1876年、福島県の貧しい農家に生まれました。幼い頃の名前は「清作(せいさく)」といいます。わずか1歳半の時、囲炉裏(いろり)に落ちて左手に大火傷を負い、指がすべてくっついてしまうという大きなハンデを背負ってしまいます。母のシカは「自分の不注意のせいだ」と深く自分を責め、清作が立派に生きていけるようにと、身を粉にして働きながら彼に学問を身につけさせました。
左手が不自由なため農作業ができず、いじめられることもあった清作ですが、成績は常にトップクラスでした。そんな彼を作文で知った先生や友人たちがお金を出し合い、なんと15歳の時に左手の手術を受けることができたのです!くっついていた指が離れ、物がつかめるようになったことに清作は大感動。「自分も医者になって、病気やケガで苦しむ人々を救いたい!」と、医学の道を強く志す決定的なキッカケとなりました。
医者になる決意をした彼は、血の滲むような猛勉強を開始します。上京して医術開業試験(医師免許の試験)に挑むと、普通は数年かかる前期試験と後期試験を、なんとわずか半年ほどの信じられないスピードで一発合格してしまいます!寝る間も惜しんで本を読み漁るその凄まじい集中力と努力は、のちに彼が「ナポレオンか、野口英世か(睡眠時間が短いことの例え)」と呼ばれるほどの代名詞となっていきました。
上京して医者になった頃、坪内逍遥(つぼうち しょうよう)の小説『当世書生気質』を読んだ彼はショックを受けます。そこに登場する「野々口精作」というキャラクターが、自分と名前が似ているだけでなく、頭は良いのに借金まみれで自堕落な生活を送るダメ人間だったのです!「このままではいけない!」と強く反省した彼は、心機一転するために戸籍の名前を「清作」から、世界で活躍するという意味を込めた「英世」へと改名しました。
日本では学歴や左手の障害が壁となり、なかなか良い研究ポストに就けませんでした。そこで英世は「実力主義の海外で勝負するしかない!」と決意し、1900年にお金を借りて単身アメリカへと渡ります。片言の英語と持ち前のものすごい熱意で、以前来日した際に案内役を務めたフレクスナー博士を強引に頼り込み、助手としてペンシルベニア大学での研究生活をスタートさせるという、驚きの行動力を発揮しました。
アメリカでの英世は、寝食を忘れて研究に没頭する「実験マシーン」のような働きぶりを見せます。その努力が認められ、世界トップクラスの研究機関であるロックフェラー医学研究所の正所員に抜擢されました!そして1911年、恐ろしい病気だった梅毒(ばいどく)の病原体である「梅毒スピロヘータ」の純粋培養(菌だけを増やすこと)に成功したと発表し、医学界に大ニュースを巻き起こしました。
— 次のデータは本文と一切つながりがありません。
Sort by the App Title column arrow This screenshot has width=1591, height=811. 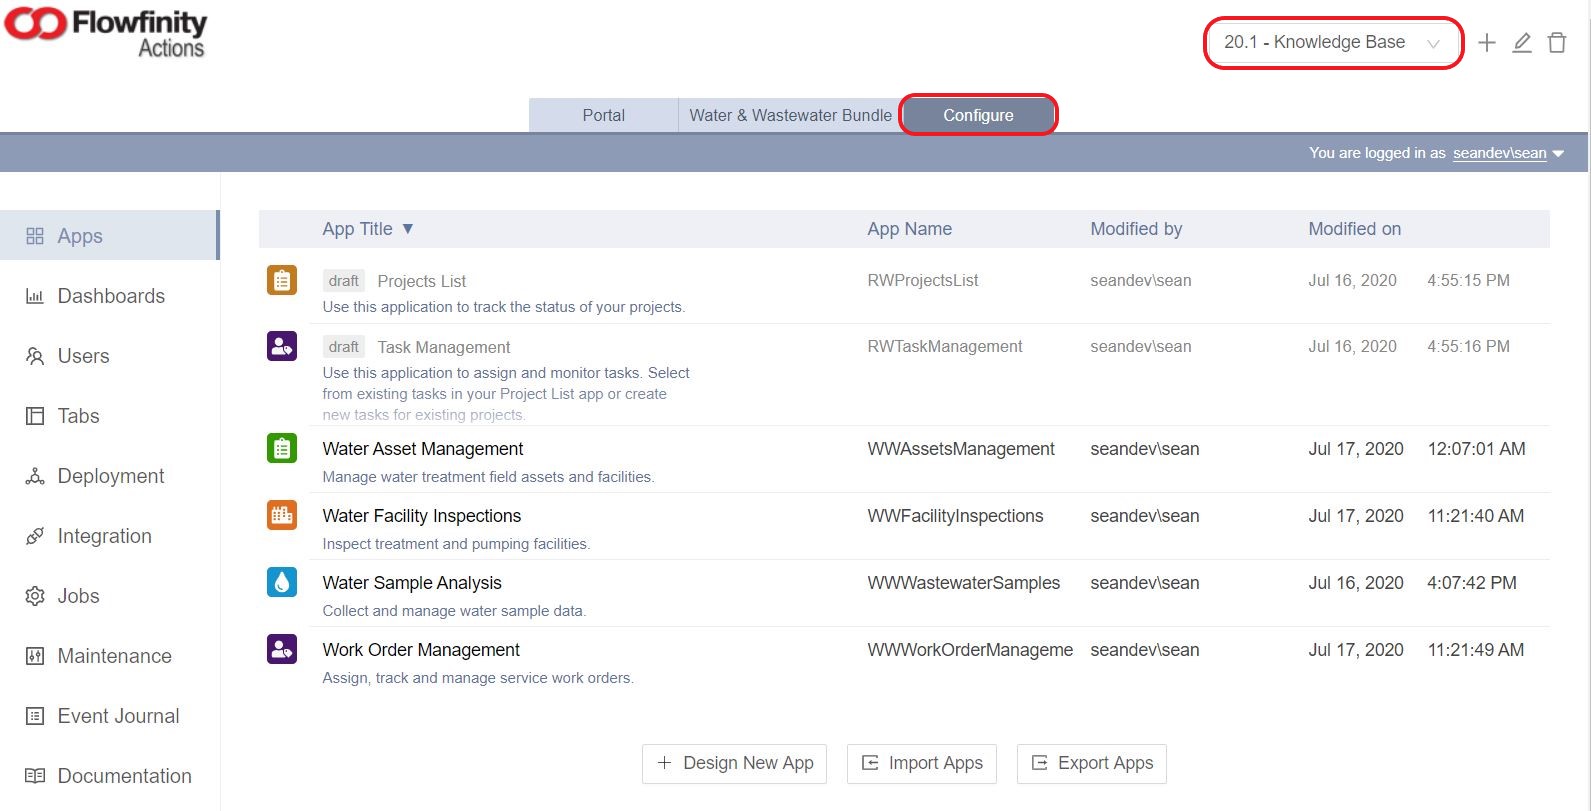[408, 229]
進行性麻痺という脳の病気の患者から梅毒スピロヘータを発見した功績は大絶賛され、英世はなんとノーベル生理学・医学賞の候補に何度もノミネートされました!アメリカの医学界で大スターとなった彼は、世界中の大学や研究所から表彰を受け、日本でも「世界的偉人」として熱狂的に讃えられます。貧しい農家の生まれから、己の実力と努力だけで世界の頂点近くまで登り詰めたのです。
アメリカで大成功を収める英世でしたが、故郷で待つ老いた母・シカのことが常に心にありました。ある日、文字の読み書きができなかったシカが、一生懸命に字を練習して書いた手紙が英世のもとに届きます。「はやくきてくたされ(早く帰ってきてください)」「一生のたのみてありまする」という、母の痛切な愛と会いたい気持ちが溢れる手紙を読み、英世は涙を流して15年ぶりとなる日本への一時帰国を果たしました。
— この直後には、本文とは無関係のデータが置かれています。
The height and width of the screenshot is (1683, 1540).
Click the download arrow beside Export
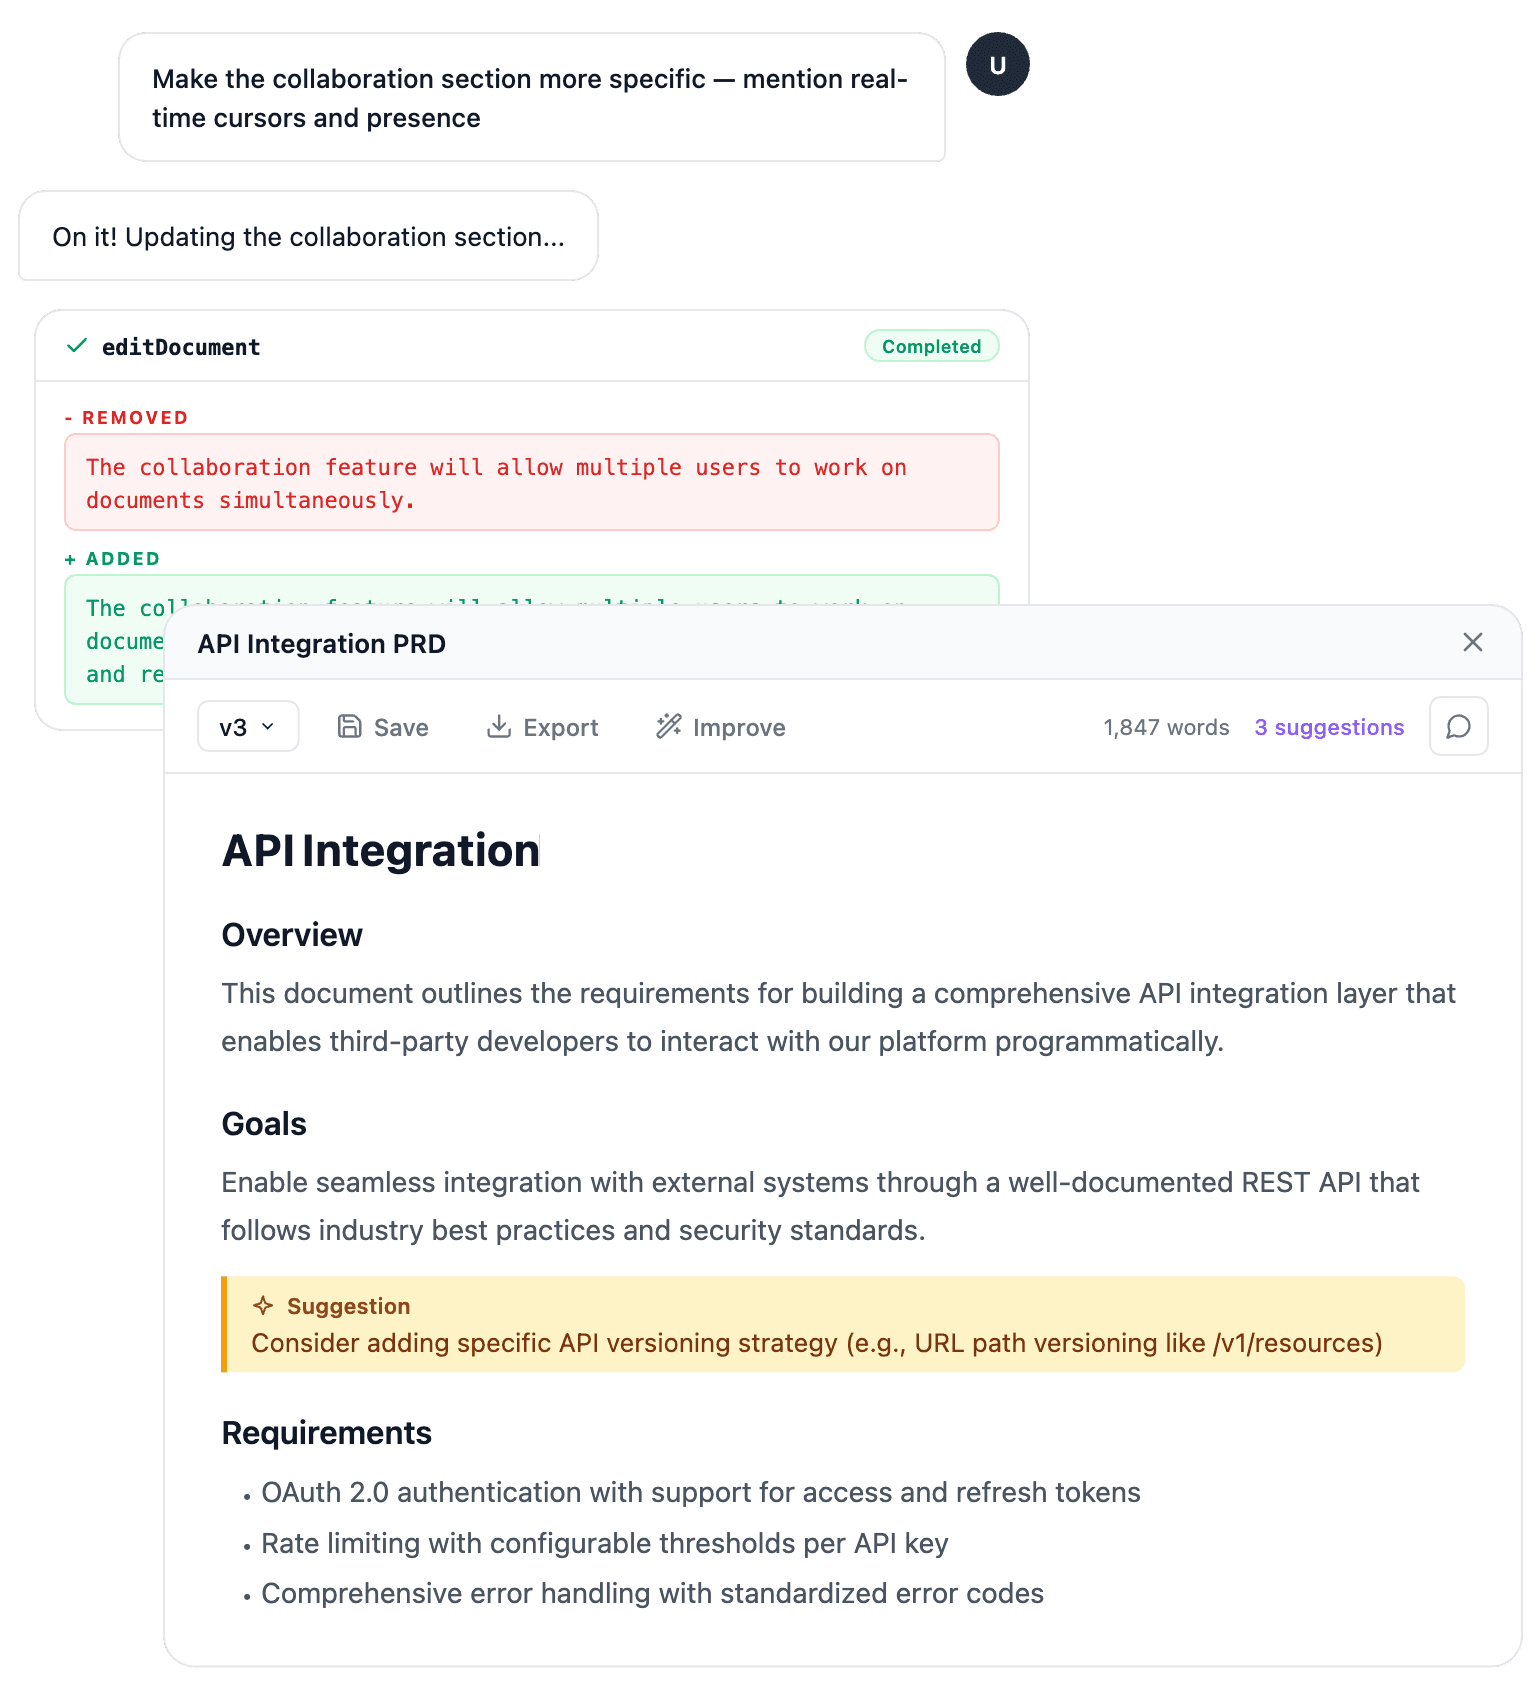(499, 727)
日本への帰国後も、英世は中南米やアフリカを飛び回り、当時世界中で恐れられていた黄熱病(おうねつびょう)の研究に命を懸けます。現地で病原体を特定したと発表し、ワクチン開発にも取り組みましたが、実は黄熱病の正体は当時の顕微鏡では絶対に見えない小さな「ウイルス」だったため、彼の発見は後に誤りであったことが判明します。しかし、未知の病に最前線で立ち向かった彼の勇気は本物でした。
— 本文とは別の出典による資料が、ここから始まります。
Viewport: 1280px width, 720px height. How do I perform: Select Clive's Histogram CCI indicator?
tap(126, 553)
1928年、アフリカの黄金海岸(現在のガーナ)のアクラで黄熱病の研究を続けていた英世は、自らも黄熱病に感染してしまいます。懸命の治療も虚しく、「私にはわからない」という最後の言葉を残して、51歳の生涯を閉じました。人類を救うために戦場のような最前線で命を落とした彼の遺体は、ニューヨークに手厚く葬られました。どんな困難にも負けない「不屈の精神」は、今も千円札の顔を通して私たちに語りかけています。